▸ **The request**:
Rewrite the data from the line holding "The image size" through the end of the data, inclusive, swapping "Uncheck" for "Deselect" and keeping everything else unchanged. Leave the pictures out.

▸ **Source data**:

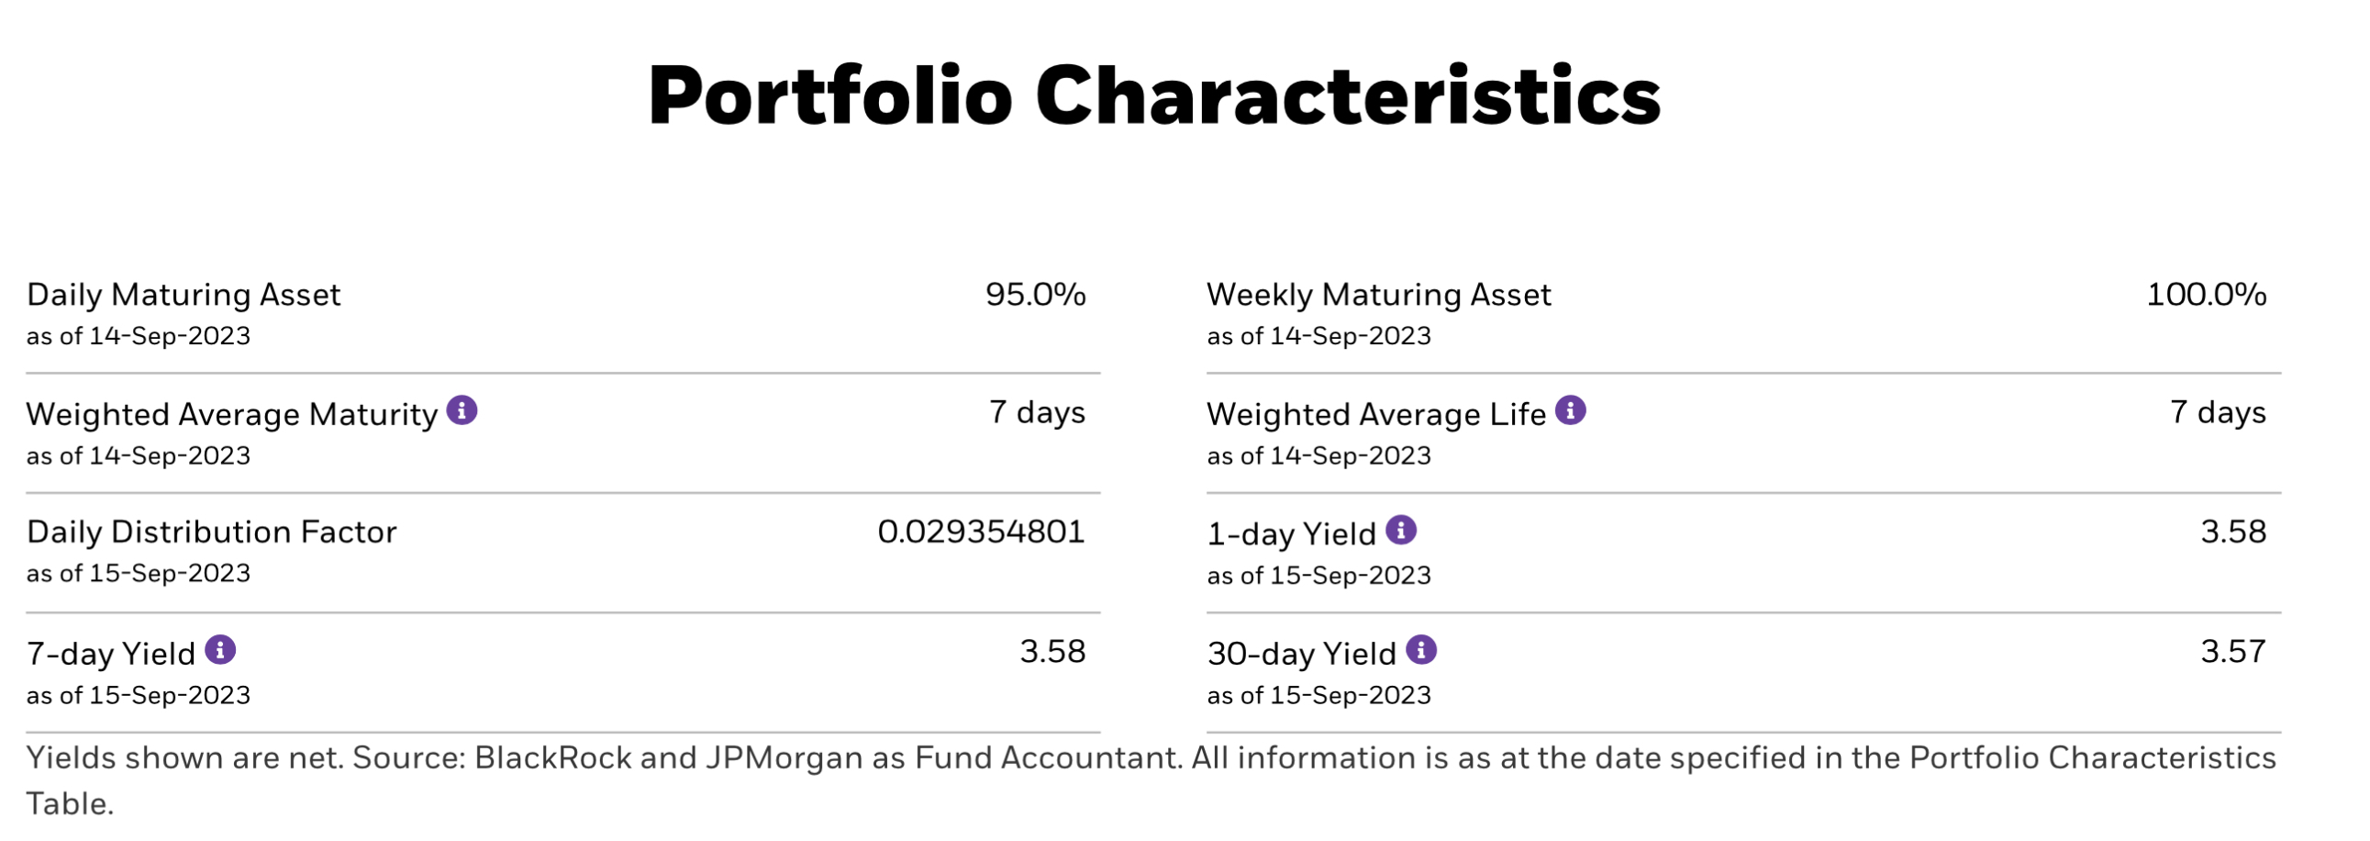
Task: Click the date under Daily Distribution Factor
Action: click(x=138, y=573)
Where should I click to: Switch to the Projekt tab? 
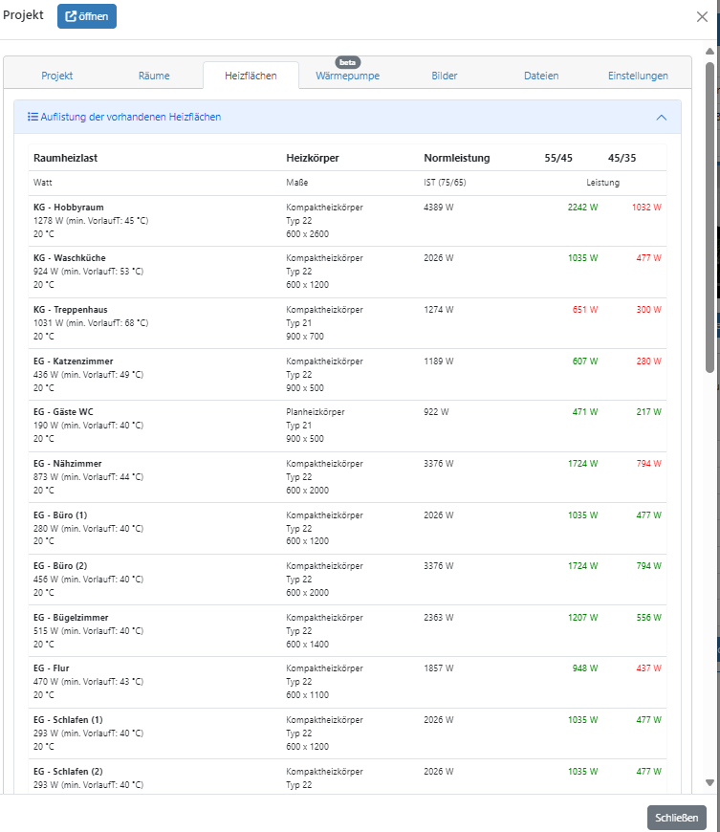pyautogui.click(x=56, y=76)
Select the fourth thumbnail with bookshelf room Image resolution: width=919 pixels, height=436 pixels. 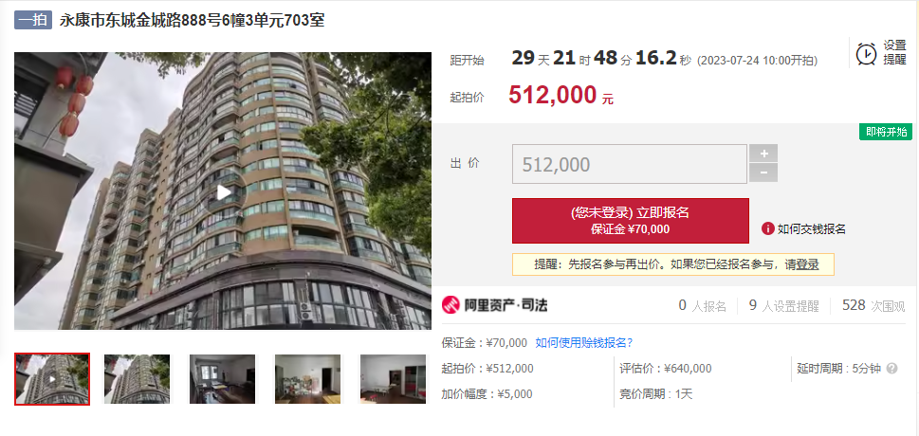click(307, 379)
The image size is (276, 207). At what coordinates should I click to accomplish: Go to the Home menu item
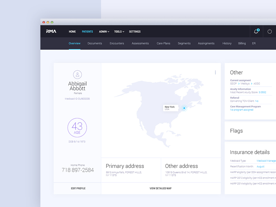[x=72, y=32]
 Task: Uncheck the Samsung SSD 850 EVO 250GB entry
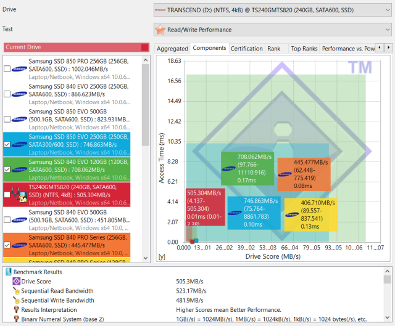click(x=7, y=144)
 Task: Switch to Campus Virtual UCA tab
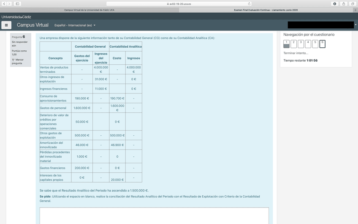[x=89, y=10]
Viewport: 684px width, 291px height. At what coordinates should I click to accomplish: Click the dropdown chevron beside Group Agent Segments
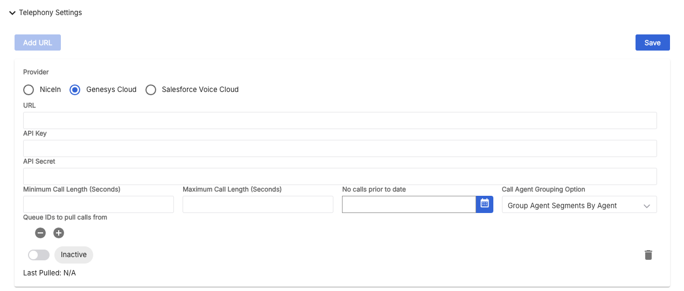[x=647, y=205]
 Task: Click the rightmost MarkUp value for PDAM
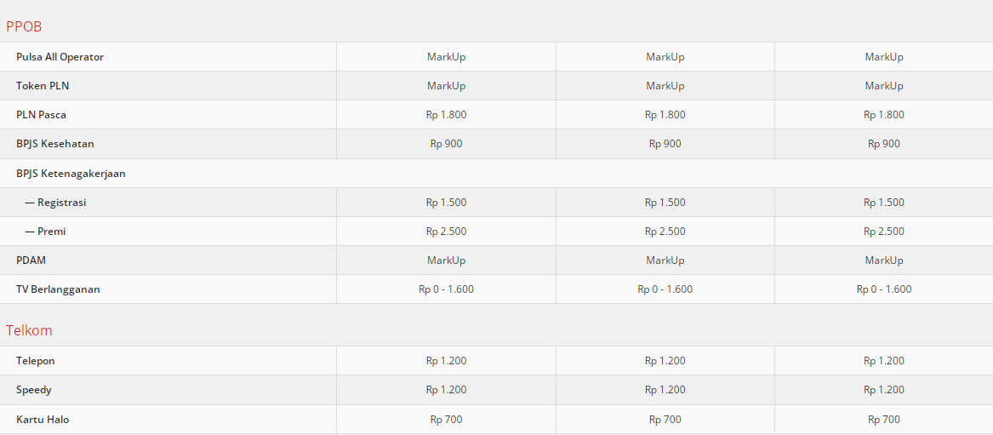tap(884, 260)
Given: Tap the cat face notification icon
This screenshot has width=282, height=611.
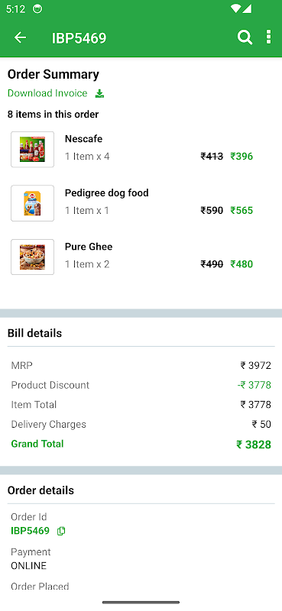Looking at the screenshot, I should [x=37, y=9].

▸ **Finished exercise**:
The image size is (276, 207). At what coordinates should I click to accomplish: Go to the Home menu item
[x=72, y=32]
 Task: Deselect the Samsung SSD 850 EVO 250GB entry
click(x=7, y=144)
 Task: Switch to Campus Virtual UCA tab
[x=89, y=10]
Viewport: 684px width, 291px height. At what coordinates should I click to accomplish: Click the dropdown chevron beside Group Agent Segments
[x=647, y=205]
 Task: Click the rightmost MarkUp value for PDAM
tap(884, 260)
Given: Tap the cat face notification icon
This screenshot has width=282, height=611.
Looking at the screenshot, I should [x=37, y=9].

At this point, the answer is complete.